Original Date: 06/05/2006
Revision Date: / /
Best Practice : Traffic Control Avoidance System Advanced Process Analysis
Rockwell Collins’ Cedar Rapids facility uses advanced process analysis and diligent determination to eliminate variation and waste from the value stream of aircraft instrumentation, which has resulted in improved flow, fewer defects, and reduced costs to the customer.
Rockwell Collins’ Cedar Rapids facility recently completed an advanced process analysis (APA) project on the Traffic Control Avoidance System’s (TCAS’s) collision-avoidance equipment. In February 2005, TCAS products and processes were found to have chronic variation issues that resulted in high rework, scrap, warranty issues, high work in process (WIP), capacity constraints, and low yields. Rockwell Collins engineers found that their process was reactive and led to “fire fighting,” did not contain any process indicators that would provide early notification, and lacked coordination. To resolve these program problems, the engineers embraced the APA methodology.
APA is an industry-proven process analysis system used to improve business and design and manufacturing processes and products based on the Six Sigma define, measure, analyze, improve, control, and report model. The define step entails detailing the case for action, specifying the problem area, assembling a cross-functional team, and communicating the need for change. During the measure phase, data is gathered and baselined, which lays the foundation for future improvements. During the analyze phase, specific decisions are made about the data collected. The trends indicated many people were spending time “fighting fires” daily, which hampered improvement.
Improvements were implemented and measured for effectiveness, including the early identification of errors and defects, improved coordination among all stakeholders of the process, and a more proactive approach to solving problems among others. The control phase institutes and codifies these improvements while verifying the sustainment of improved metrics. The project results were then publicized so that a body of knowledge would be gained from sharing lessons learned during the endeavor.

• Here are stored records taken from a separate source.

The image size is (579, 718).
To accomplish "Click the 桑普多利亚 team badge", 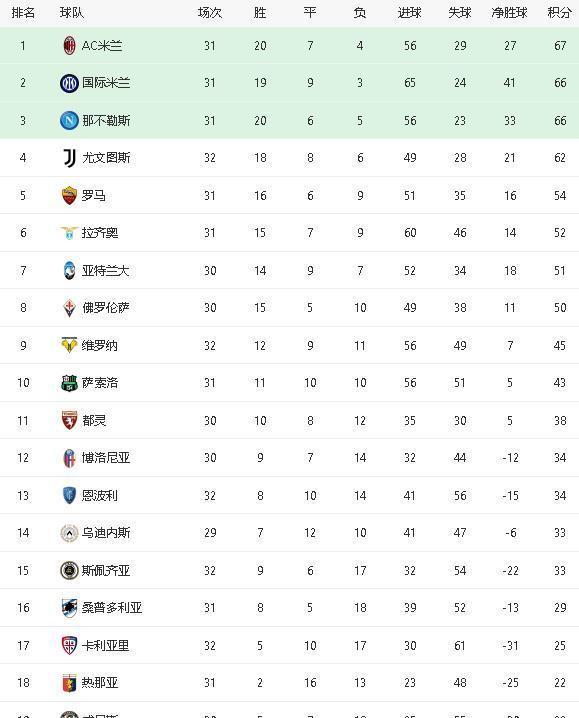I will 69,608.
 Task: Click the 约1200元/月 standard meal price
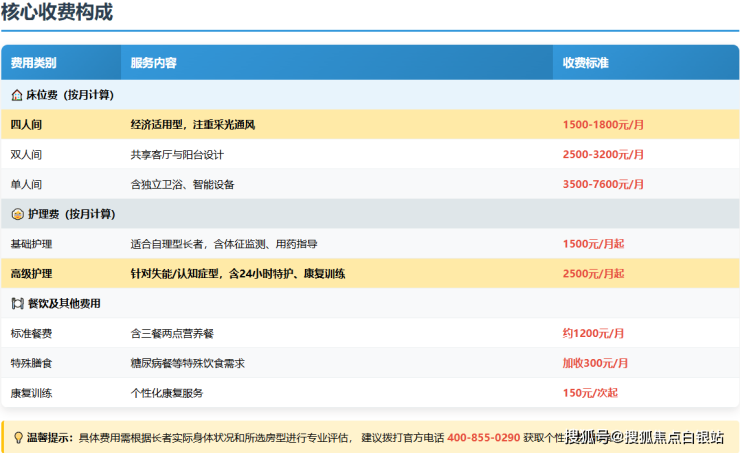pos(593,333)
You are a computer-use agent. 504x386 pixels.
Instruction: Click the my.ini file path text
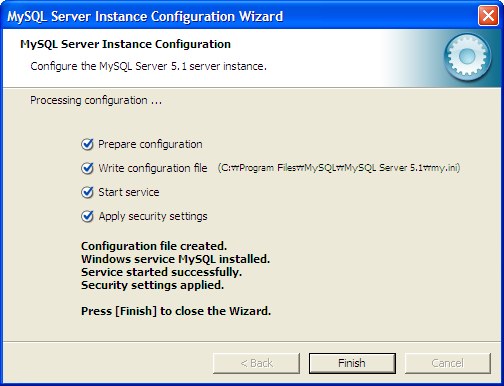pyautogui.click(x=339, y=168)
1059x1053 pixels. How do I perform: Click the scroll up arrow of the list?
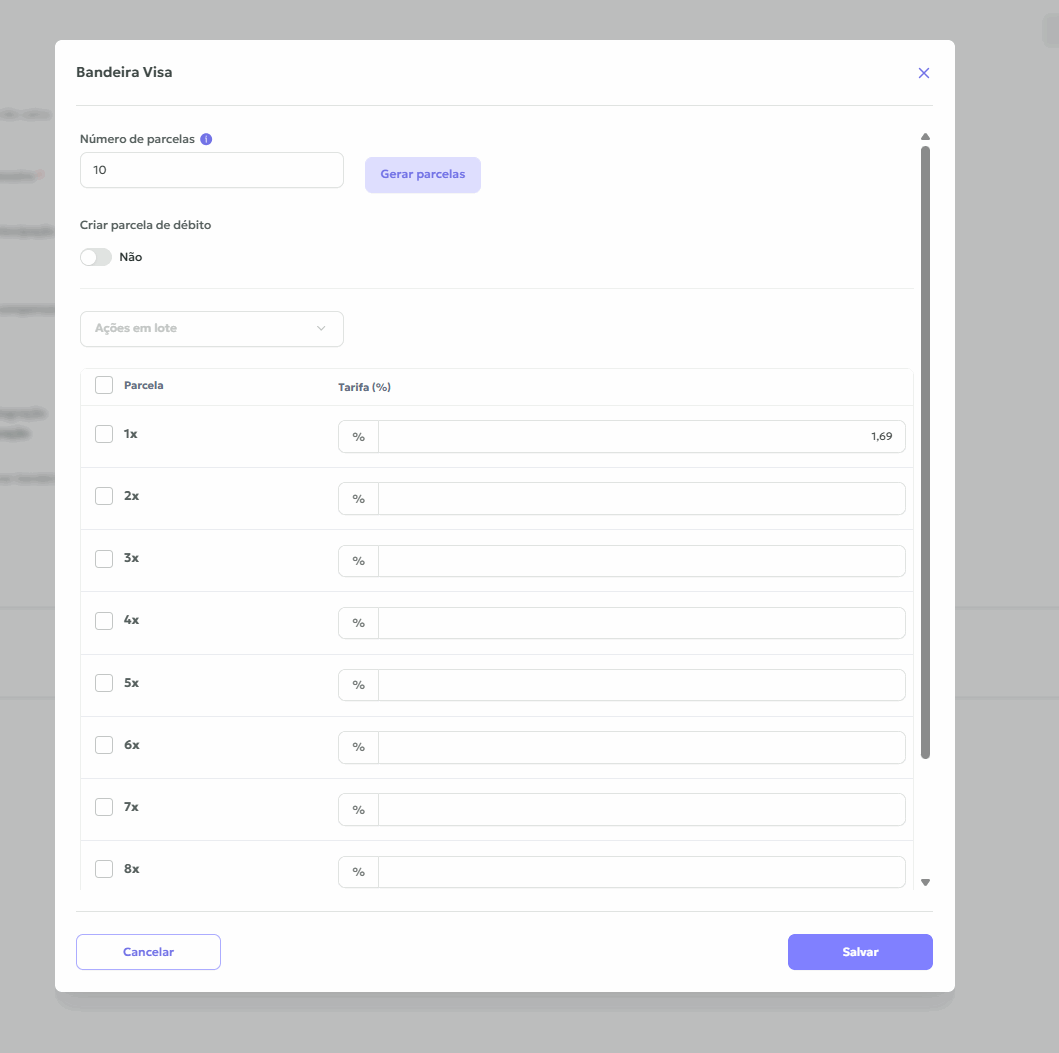[925, 137]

Rockwell Collins engineers applied this methodology to their design process, manufacturing processes, personnel department, and supplier and test equipment. Other benefits unseen by the team at the time were the improved granularity of factors that contributed to the defects, confidence in the process, and knowledge that the model is applicable across any process. Most important, however, is the continuing trend toward decreased defects and increased process yields. Continued validation months later proved that the sustainments are institutionalized into the process and that continued operator diligence is benefiting the overall success of the program. The results of the APA methodology reduced scrap by 6%, reduced the need for overtime by 70%, reduced WIP from 15 weeks to 4 weeks, and increased productivity by 55%.